Its ok on here cos you can take the pee, have a laugh etc and their is anonymity, at one of these hideous groups you have to actually come face to face with the SAHM 'yummy' mummy brigade

ChukkyPig · 30/11/2008 20:33

YANBU I simply don't go to any of the group type stuff. It's not compulsory!

Pantofino · 30/11/2008 20:44

I think a lot of people are in the same boat. You have a baby and suddenly you are thrust into these new social scenarios. You're sat with a load of complete strangers, but hey, you have one thing in common - you all have a baby. So you talk about the baby, isn't yours cute, how old is she now, does she sleep....ad infinitum. Then it's time to go home again.

I'm sure these other mothers have deeper interests but it can be hard to get that point. I understand where you are coming from but i think you are BRU to "not be arsed". Either make an effort or just don't go....

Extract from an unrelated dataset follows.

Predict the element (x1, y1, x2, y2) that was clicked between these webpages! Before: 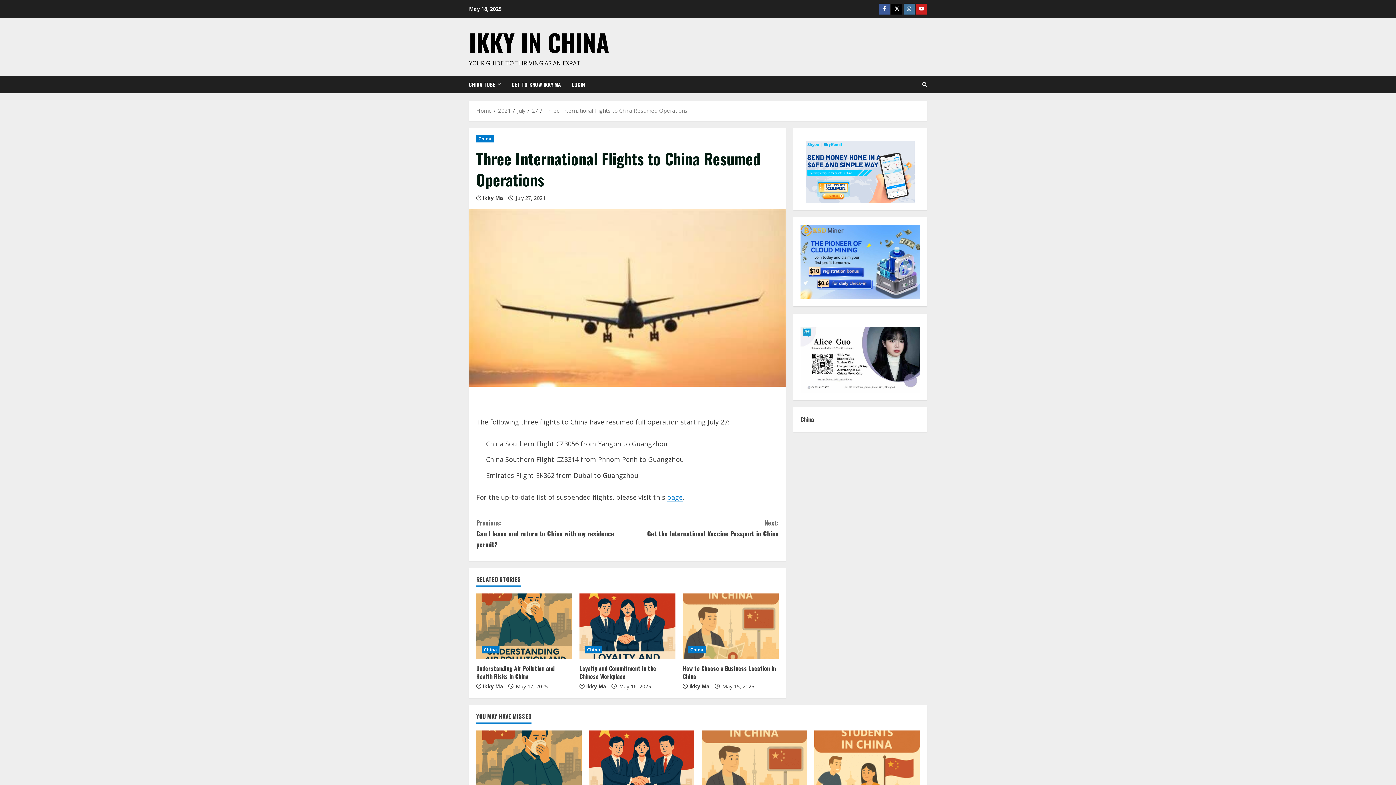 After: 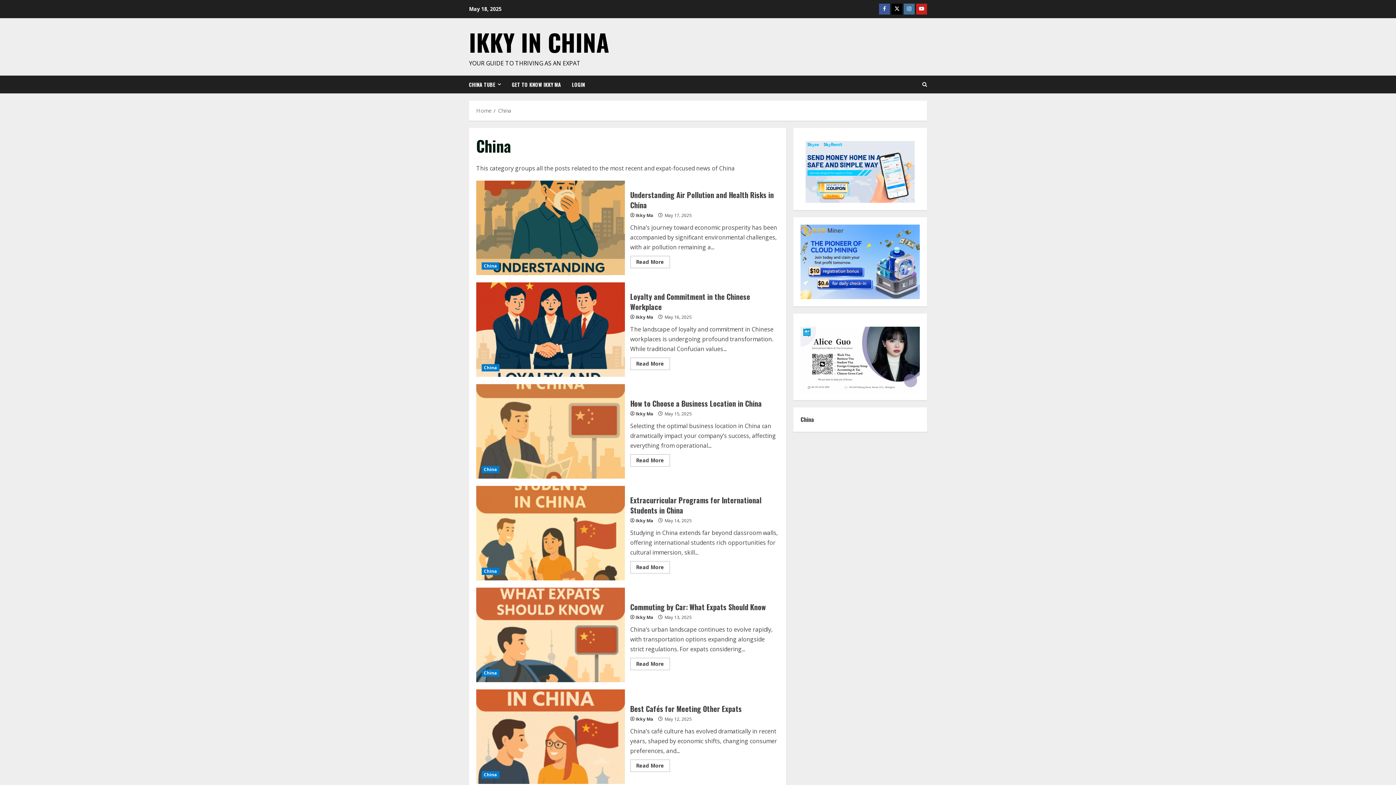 Action: label: China bbox: (585, 646, 602, 653)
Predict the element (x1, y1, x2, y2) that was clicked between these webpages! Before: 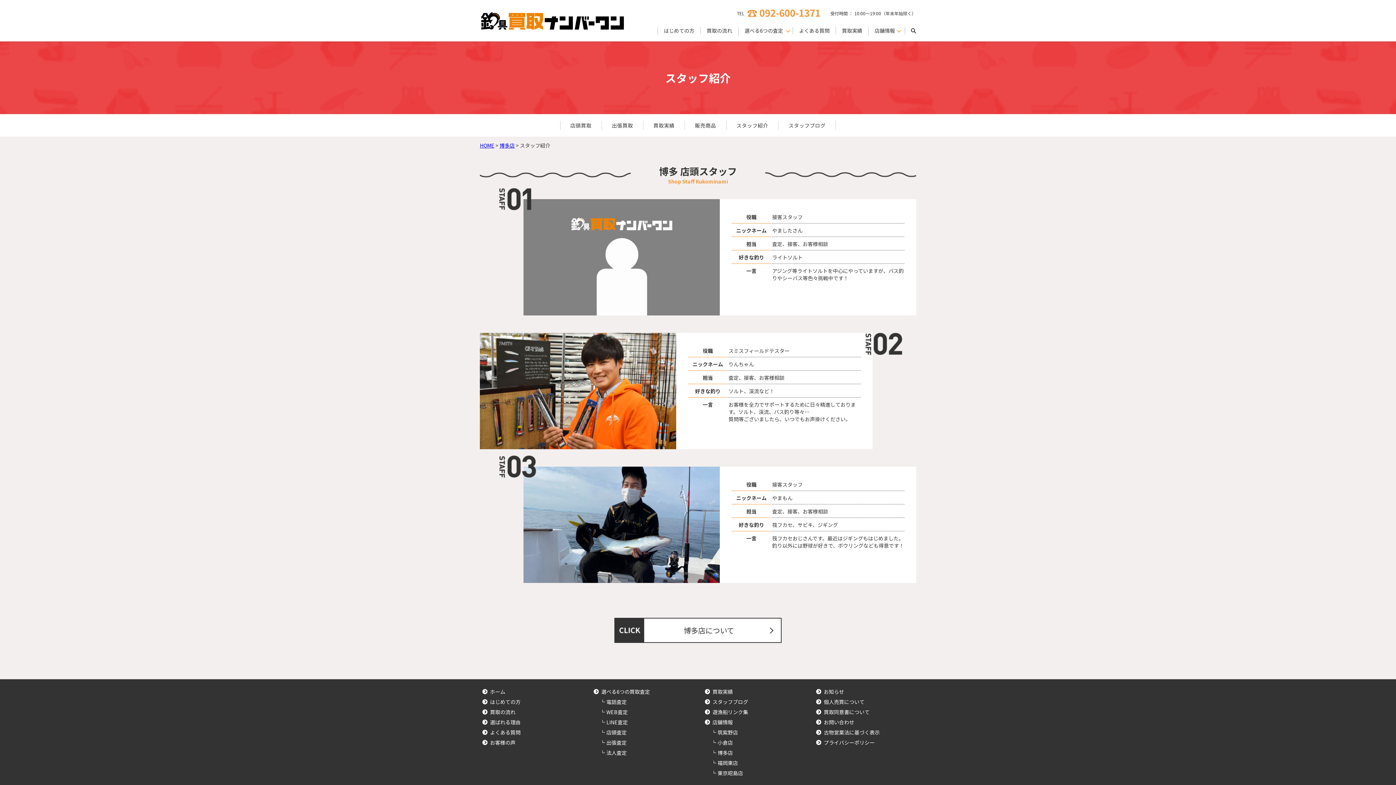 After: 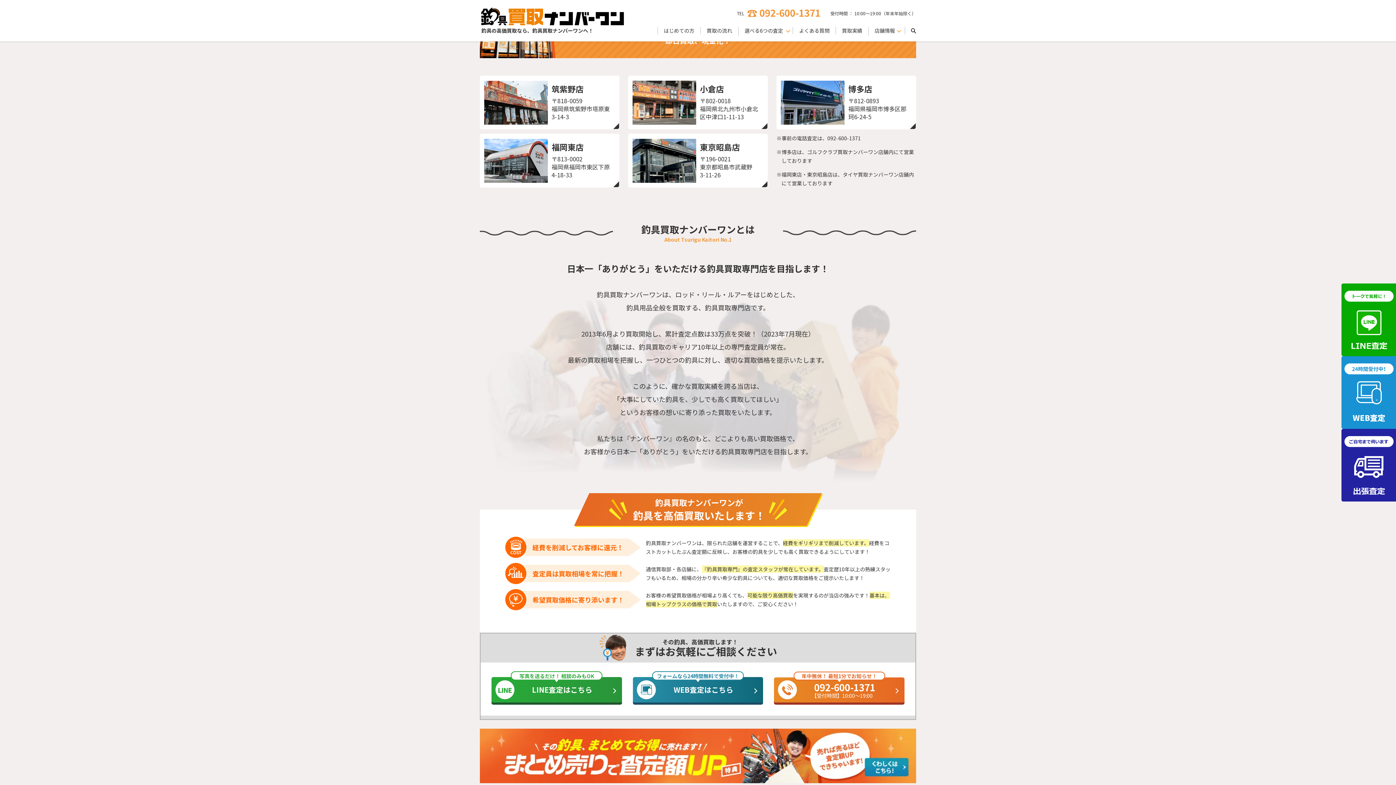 Action: label: 店舗情報 bbox: (702, 717, 733, 727)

Ronaldinhio · 30/11/2008 20:47

yanbu

women with children are truly boring and often have nothing interesting to say

littleboyblue · 30/11/2008 20:50

I hate playgroups. I must be unlucky because most of the one's I've been too, all the adults are ignoring their dc's and concentrating talking about how much they hate their kids and how shit their husbands are. Boring!
I also don't think it's fair that ds sees me telling him off for acting in a way that is unacceptable (snatching toys and so on), but he sees other children getting away with it because the mum's would rather have a moan.

I know not all places are like this, but it does take the motivation out of going for me.